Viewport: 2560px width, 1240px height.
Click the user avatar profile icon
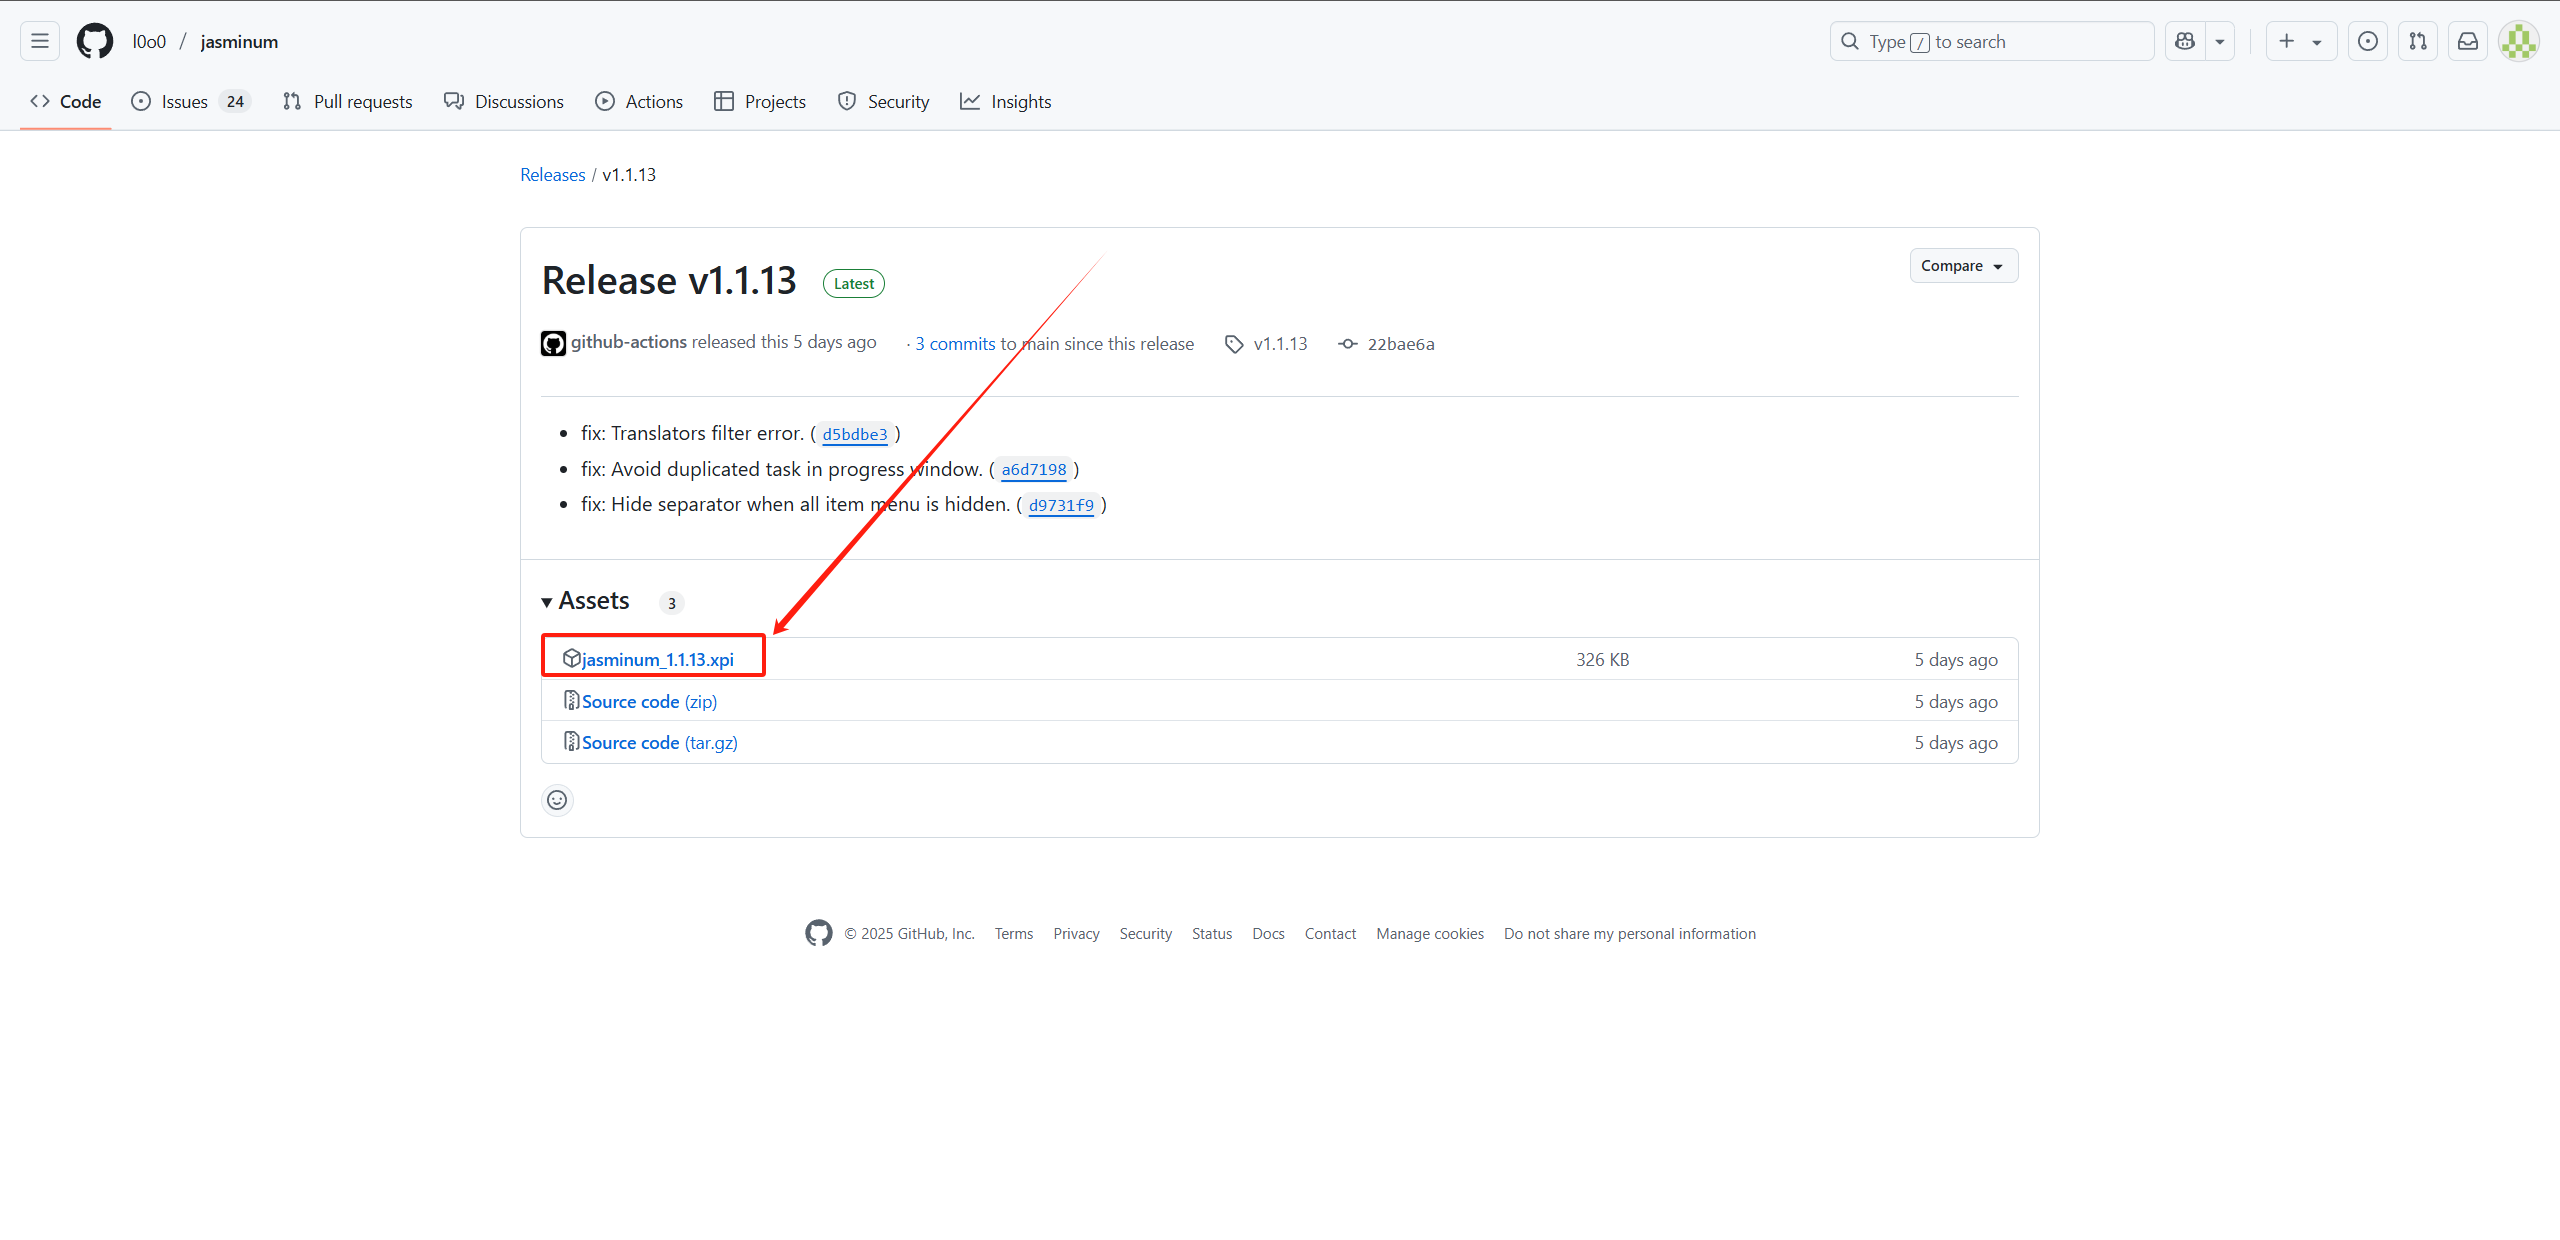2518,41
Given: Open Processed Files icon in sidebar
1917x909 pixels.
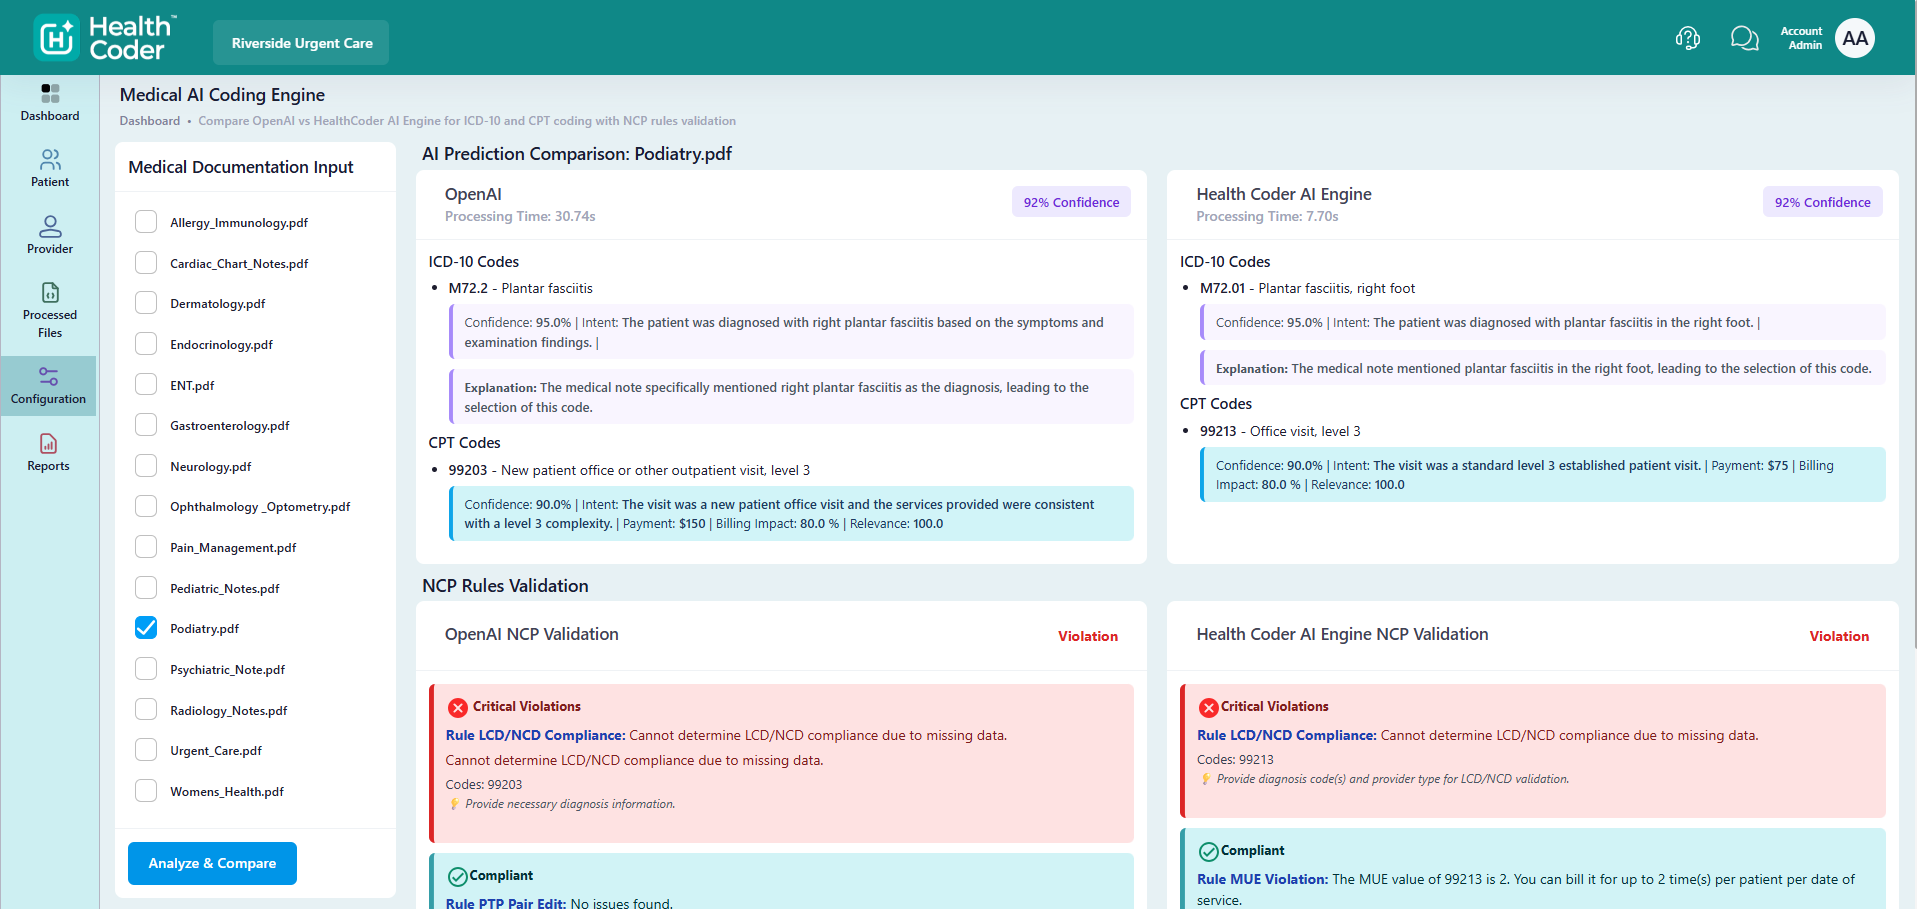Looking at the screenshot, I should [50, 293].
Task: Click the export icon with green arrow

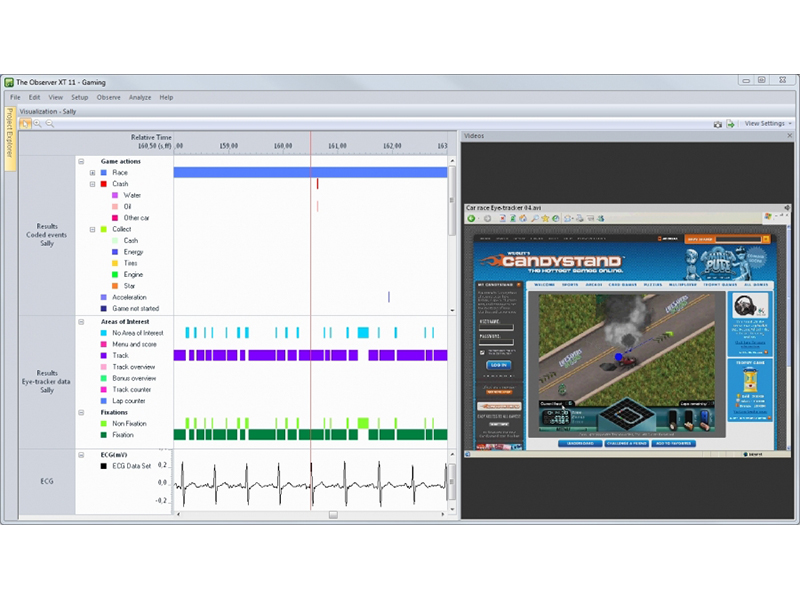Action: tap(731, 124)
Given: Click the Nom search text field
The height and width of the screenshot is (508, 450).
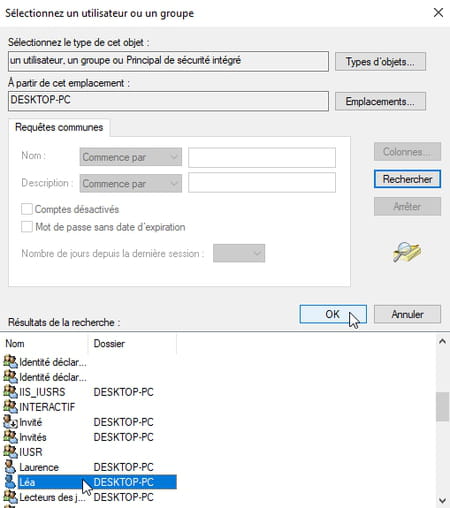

━━━━

INSTRUCTIONS TO FOLLOW:
Write out the listing above again word for word, leaving out the pictures.

EXERCISE SOLUTION:
Viewport: 2560px width, 1240px height.
Click the user avatar profile icon
2518,41
Given: Open Processed Files icon in sidebar
1917x909 pixels.
Looking at the screenshot, I should [50, 293].
Task: Click the export icon with green arrow

Action: tap(731, 124)
Given: Click the Nom search text field
The height and width of the screenshot is (508, 450).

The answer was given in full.